Jean-Paul Delevoye

Retraites

Le haut-commissaire à la réforme des retraites ne rendra pas ses recommandations fin janvier comme prévu, préférant ouvrir une troisième phase de concertation.

Les Echos.fr - 16 novembre 2018 - Par Soveig Godeluck

Se hâter lentement. C'est la manière que semble avoir choisie Jean-Paul Delevoye, le haut-commissaire à la réforme des retraites , pour mener à bon port la concertation avec les partenaires sociaux. L'ancien ministre veut discuter au maximum avant d'émettre des recommandations au gouvernement, suivies d'un projet de loi refondant totalement le système de retraite actuel, en 2019.

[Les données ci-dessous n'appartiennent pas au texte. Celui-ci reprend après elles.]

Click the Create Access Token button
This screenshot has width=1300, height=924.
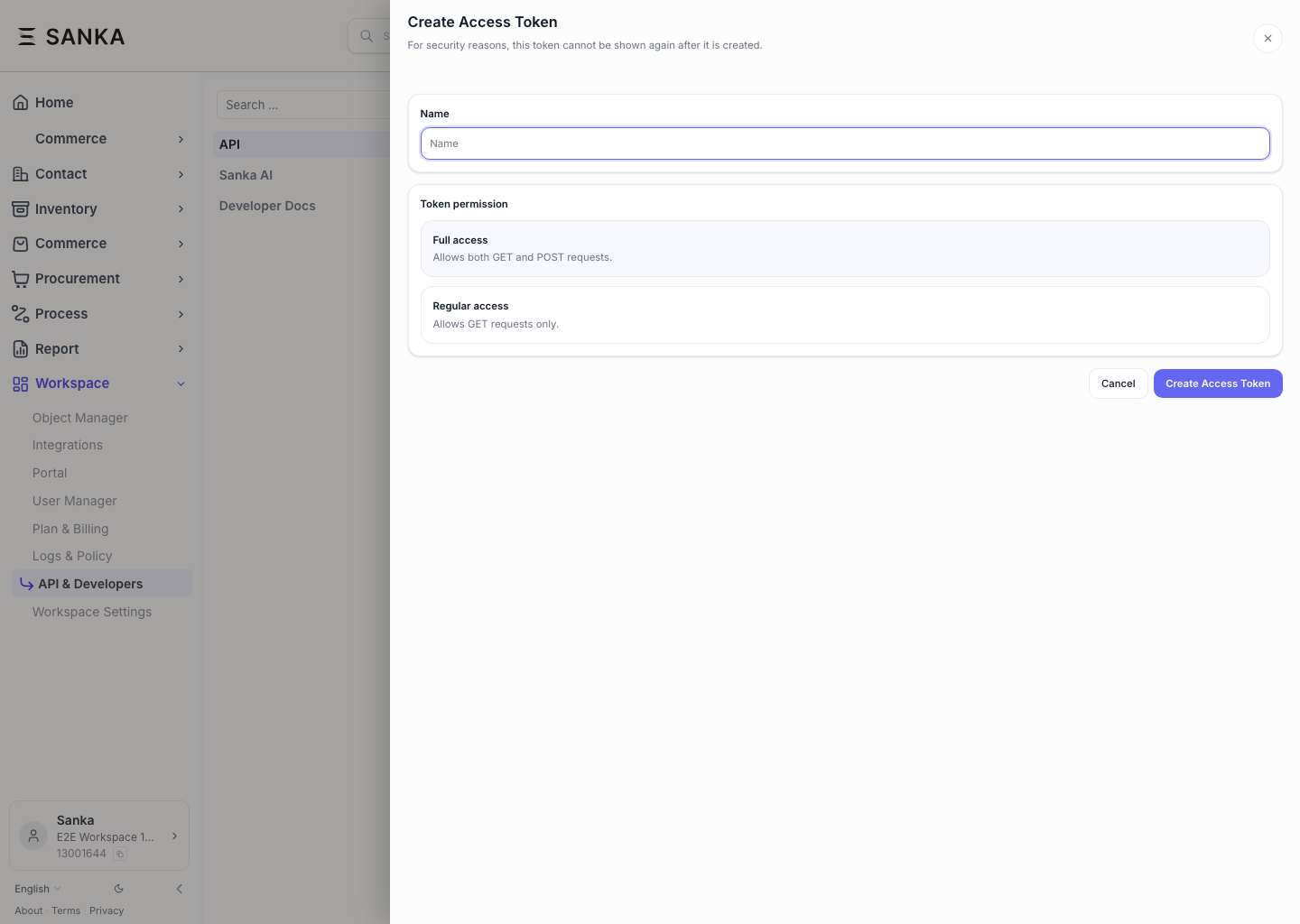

Les recommandations attendues fin janvier-début février vont être reportées, afin de pouvoir ouvrir un troisième cycle de concertation en février, a-t-il indiqué ce jeudi. Pour quelle durée ? On ne sait pas encore. Soit le gouvernement souhaite conclure rapidement ; soit l'équipe du haut-commissariat se voit accorder une rallonge de trois mois pour approfondir les débats, explique-t-on chez Jean-Paul Delevoye.

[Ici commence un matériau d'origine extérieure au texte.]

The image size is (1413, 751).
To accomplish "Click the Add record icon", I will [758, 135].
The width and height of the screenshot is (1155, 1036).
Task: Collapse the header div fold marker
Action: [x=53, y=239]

Le troisième round de négociation devrait être consacré à l'architecture financière du système - compensations démographiques, réserves des régimes, détourage de ce qui relève de la solidarité... Le Haut-Commissariat compte produire des simulations chiffrées sur des cas concrets, afin de mieux mesurer l'impact de la réforme.

35.000 contributions citoyennes

Pour Jean-Paul Delevoye, qui a déjà plus de 140 heures de discussions avec les partenaires sociaux au compteur, ce délai supplémentaire est une question de « respect ». La première réunion réunissant tous les syndicats et le patronat avait finalement été maintenue au 10 octobre, juste avant le remaniement du gouvernement, sur le même motif, a-t-il insisté. Une nouvelle séance multilatérale se tiendra d'ailleurs fin janvier.

Jean-Paul Delevoye espère aussi profiter de ce délai supplémentaire pour organiser des « rencontres citoyennes » au premier trimestre. Le 13 décembre aura lieu la restitution des ateliers citoyens menés en 2018 sur le thème de la réforme. La plate-forme Internet de participation citoyenne, close en octobre, a recueilli 35.000 contributions.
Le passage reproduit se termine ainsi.